Bardé de diplômes (deux masters, en droit et en statistiques, et deux doctorats) et de certifications en sécurité informatique, abonné dans les années 90 à la liste de diffusion des cypherpunks, fan de culture japonaise, codeur C++ accompli, libertaire qui a lutté (et lutte toujours) contre les autorités fiscales, Craig Steven Wright, 44 ans, a en effet le profil de l’emploi, mais aucune preuve irréfutable de ne permet d’affirmer qu’il s’agit du créateur de Bitcoin.

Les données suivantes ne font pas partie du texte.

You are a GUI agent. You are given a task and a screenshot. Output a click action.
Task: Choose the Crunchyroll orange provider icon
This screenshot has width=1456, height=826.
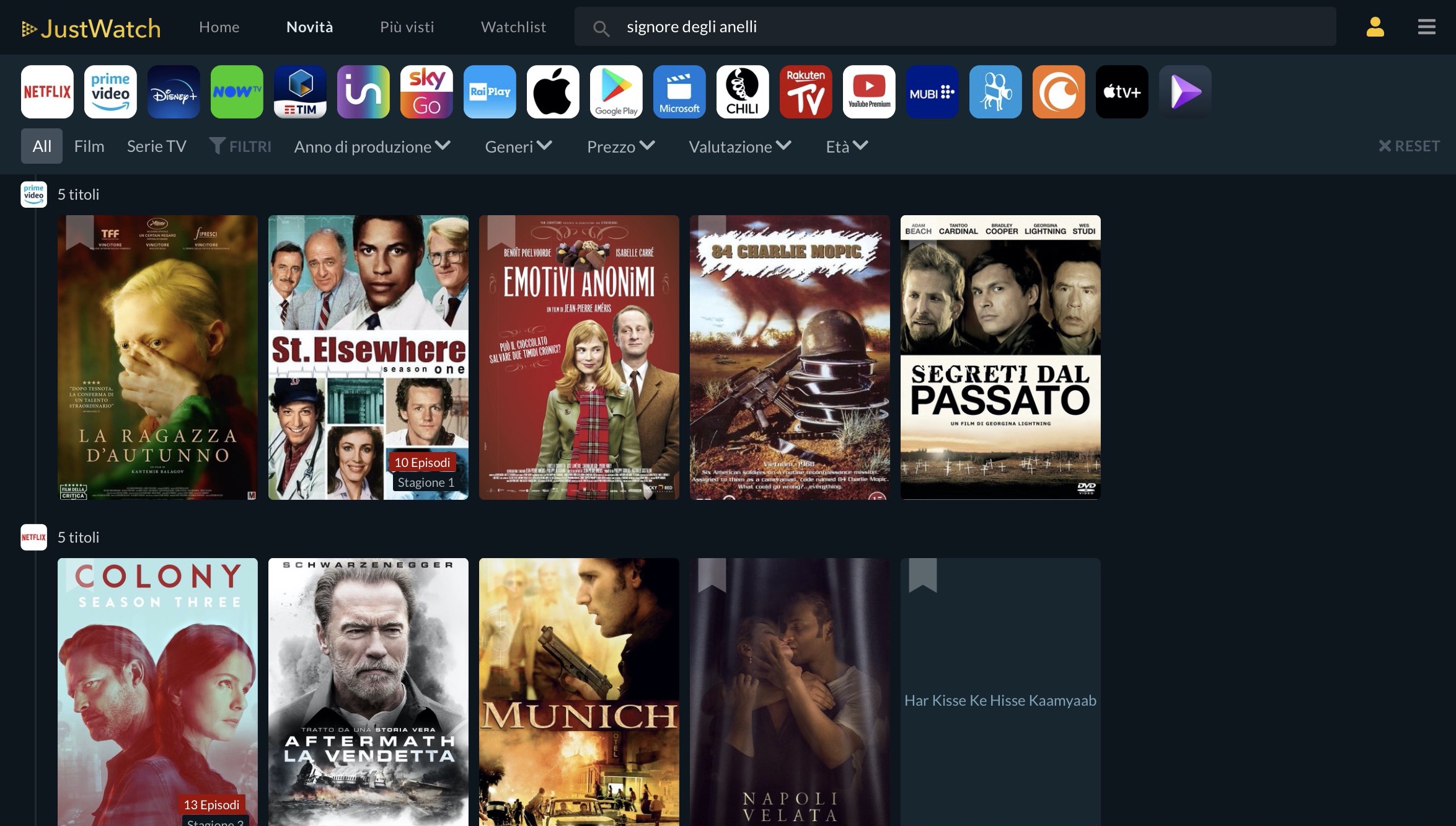(1059, 92)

Conclusion de Kevin Hottot, journaliste spécialisé dans les nouvelles technologies :

« Plusieurs zones d’ombre subsistent dans cette affaire. L’une des premières interrogations est de savoir qui est à l’origine de la fuite et quel intérêt elle peut avoir à voir de tels documents diffuser. L’authenticité des e-mails fournis peut elle aussi être remise en question. Wired et Gizmodo assurent avoir reçu des e-mails signés via PGP par leurs auteurs respectifs, mais seules des captures d’écran, inauthentifiables, ont été publiées par l’un des deux magazines. De son côté, Wired émet également quelques doutes quant à la véracité des indices, estimant qu’ils pourraient n’être qu’un hoax élaboré par Wright pour se placer sous le feu des projecteurs. Le journal note cependant que certains indices remontent à plusieurs années ce qui rendrait cette arnaque « aussi élaborée que Bitcoin lui-même »… et donc aussi difficile à démêler. La retranscription de l’entretien entre Wright et les autorités fiscales australiennes ne peut elle non plus être authentifiée en l’état. Difficile donc d’affirmer pour le moment que la citation est véridique, ni même que cet entretien a bel et bien eu lieu. Concernant les ordinateurs de Tulip Trading, il est également impossible de les lier factuellement à Dave Kleinman ou à Craig Wright. Dernier point de détail, une des preuves avancées par Wired tient au fait que l’une des clés PGP appartenant à Craig Wright, et publiée en novembre 2008 sur son blog a été associé à l’adresse satoshin@vistomail.com. Une adresse très similaire au satoshi@vistomail.com qui a publié le livre blanc du Bitcoin pour la première fois sur une liste de diffusion dédiée à la cryptographie. Jusqu’à preuve du contraire, entre « très similaire » et « identique », il existe un océan d’incertitudes, qu’on ne se risquera pas à traverser. » – Kevin Hottot – Source : nextinpact.com

Mise à jour du 9 décembre : Quelques heures seulement après la publication de ces articles, la police australienne a perquisitionné le domicile de Craig Steven Wright, soupçonné de fraude fiscale. Son compte Twitter a par ailleurs été fermé après ces publications. Les policiers fédéraux affirment que l’opération « n’a rien à voir » avec la publication, ce mercredi, des conclusions des enquêtes respectives conduites par Wired et Gizmodo pour tenter de trouver « M. Bitcoin ». Elle interviendrait en fait dans le cadre d’une procédure « d’observation » lancée par le fisc. Si l’on en croit certains documents exfiltrés, Chris Steven Wright a effectivement eu maille à partir avec les autorités; plus encore depuis que l’Australian Tax Office (ATO) a décidé, en décembre 2014, que les crypto-monnaies devaient être considérées comme des actifs plutôt que des devises pour ce qui est de l’imposition des plus-values. Selon une journaliste de l’agence Reuters, la police aurait également perquisitionné les bureaux de Wright dans un autre quartier de la ville, à l’adresse enregistrée comme le siège de deux sociétés qu’il a fondée : DeMorgan (banque « nouvelle génération » basée sur les devises alternatives) et Panopticrypt (sécurité informatique).